Degradation of human cationic trypsin by chymotrypsin C. (A) Cationic trypsin (2 μM) was incubated alone (control) or with 300 nM of the indicated proteases in 0.1 M Tris·HCl (pH 8.0) and 25 μM CaCl₂ (final concentrations) in 100 μl of final volume. At the indicated times, 2-μl aliquots were withdrawn, and residual trypsin activity was measured and expressed as a percentage of the initial activity. (B–D) SDS/PAGE analysis of autolysis and chymotrypsin C-mediated degradation of cationic trypsin. Wild-type cationic trypsin (B and C) or S200A mutant cationic trypsin (D) were incubated at 2 μM concentration in the absence (B) or presence (C and D) of 300 nM chymotrypsin C in 0.1 M Tris·HCl (pH 8.0) and 25 μM CaCl₂ (final concentrations). At the indicated times, 100-μl aliquots were precipitated with 10% trichloroacetic acid (final concentration) and electrophoresed on 15% minigels under reducing conditions, followed by Coomassie blue staining. Note that chymotrypsin C is glycosylated and runs as a fuzzy band.
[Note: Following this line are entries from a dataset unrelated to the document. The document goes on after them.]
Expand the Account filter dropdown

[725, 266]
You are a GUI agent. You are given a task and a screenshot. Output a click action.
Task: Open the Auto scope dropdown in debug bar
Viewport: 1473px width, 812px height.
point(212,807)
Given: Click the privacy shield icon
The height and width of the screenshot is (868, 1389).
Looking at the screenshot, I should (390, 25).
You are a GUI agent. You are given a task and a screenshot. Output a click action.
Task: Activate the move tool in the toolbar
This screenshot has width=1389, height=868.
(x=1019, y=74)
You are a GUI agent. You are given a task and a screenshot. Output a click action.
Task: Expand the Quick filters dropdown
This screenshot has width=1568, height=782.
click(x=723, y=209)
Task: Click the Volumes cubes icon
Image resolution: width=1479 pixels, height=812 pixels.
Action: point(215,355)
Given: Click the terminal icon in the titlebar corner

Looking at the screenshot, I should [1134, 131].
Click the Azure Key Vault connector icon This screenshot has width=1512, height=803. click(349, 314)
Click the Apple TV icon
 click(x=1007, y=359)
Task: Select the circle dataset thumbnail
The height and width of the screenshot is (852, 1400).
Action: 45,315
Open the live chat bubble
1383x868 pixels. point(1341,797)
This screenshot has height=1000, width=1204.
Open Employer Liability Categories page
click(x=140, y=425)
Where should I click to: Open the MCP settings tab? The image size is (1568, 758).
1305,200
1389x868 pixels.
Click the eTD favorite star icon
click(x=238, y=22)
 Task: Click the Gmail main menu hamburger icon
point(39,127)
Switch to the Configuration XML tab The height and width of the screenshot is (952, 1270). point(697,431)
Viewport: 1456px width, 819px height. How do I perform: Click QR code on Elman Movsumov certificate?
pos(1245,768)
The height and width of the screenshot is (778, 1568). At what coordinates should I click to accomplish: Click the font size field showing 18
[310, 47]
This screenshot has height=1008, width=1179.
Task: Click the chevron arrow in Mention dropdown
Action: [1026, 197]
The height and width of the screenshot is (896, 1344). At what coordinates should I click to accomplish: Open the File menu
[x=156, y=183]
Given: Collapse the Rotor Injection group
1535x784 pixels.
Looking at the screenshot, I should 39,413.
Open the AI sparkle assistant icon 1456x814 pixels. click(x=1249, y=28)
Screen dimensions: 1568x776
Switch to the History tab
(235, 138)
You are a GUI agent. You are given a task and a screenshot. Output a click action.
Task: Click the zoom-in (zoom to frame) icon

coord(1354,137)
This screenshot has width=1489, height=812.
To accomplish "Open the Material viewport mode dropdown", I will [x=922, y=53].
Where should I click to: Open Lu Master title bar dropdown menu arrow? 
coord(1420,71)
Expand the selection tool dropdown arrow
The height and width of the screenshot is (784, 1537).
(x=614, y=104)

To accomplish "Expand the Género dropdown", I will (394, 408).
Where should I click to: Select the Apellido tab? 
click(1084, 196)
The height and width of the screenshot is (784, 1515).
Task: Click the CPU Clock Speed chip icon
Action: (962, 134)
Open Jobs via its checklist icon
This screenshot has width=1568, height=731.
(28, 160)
Double-chain trypsin is cleaved at the Arg¹²²-Val¹²³ peptide bond and runs as two bands on reducing gels; the upper band corresponds to the C-terminal chain (Val¹²³-Ser²⁴⁷), and the lower band is the N-terminal chain (Ile²⁴-Arg¹²²). (E) Major proteolytic cleavage sites in cationic trypsin determined from N-terminal sequencing of the visible bands in C.